__Records__.
= = = = =

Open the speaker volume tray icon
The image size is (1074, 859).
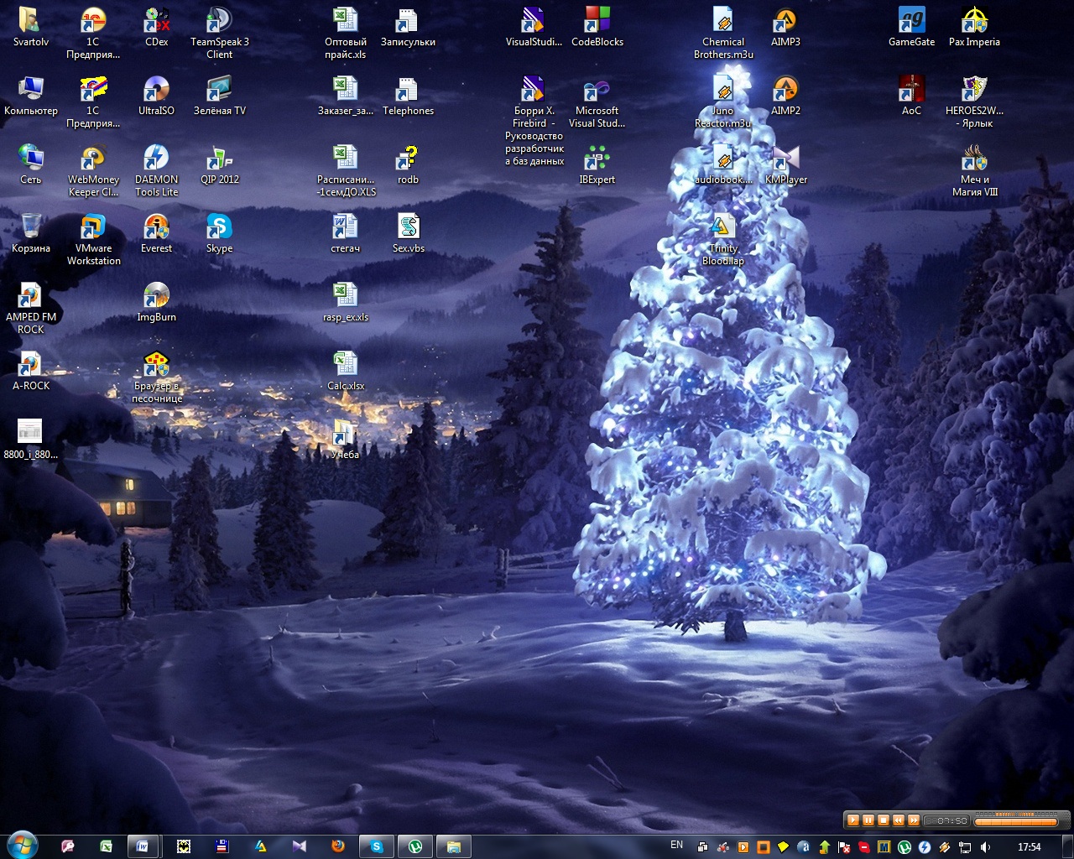986,847
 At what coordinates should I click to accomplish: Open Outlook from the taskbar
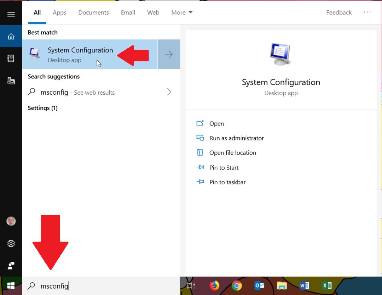click(x=259, y=285)
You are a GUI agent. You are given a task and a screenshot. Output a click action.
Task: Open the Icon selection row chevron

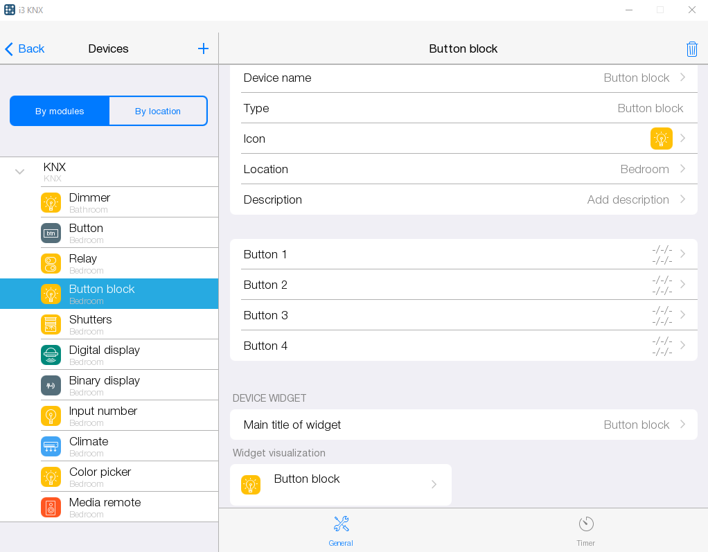click(x=682, y=139)
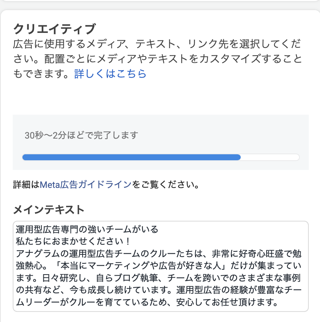Viewport: 320px width, 322px height.
Task: Click the 詳細は text before the guideline link
Action: click(x=26, y=184)
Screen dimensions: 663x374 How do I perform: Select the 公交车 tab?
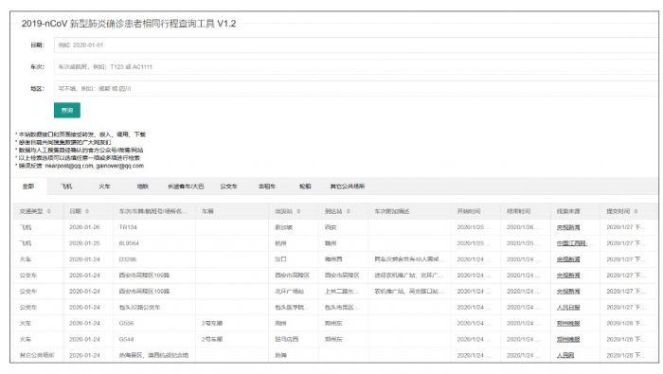229,187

= = = = =

__Task details__. Repeat word for word the lines above, from the first entry through the line containing "You are a GUI", with both ends kept and the pictures dropped.

__Answer for the task__.
Open the speaker volume tray icon
The image size is (1074, 859).
986,847
 At what coordinates should I click to accomplish: Open Outlook from the taskbar
click(x=259, y=285)
You are a GUI agent. You are given a task and a screenshot. Output a click action.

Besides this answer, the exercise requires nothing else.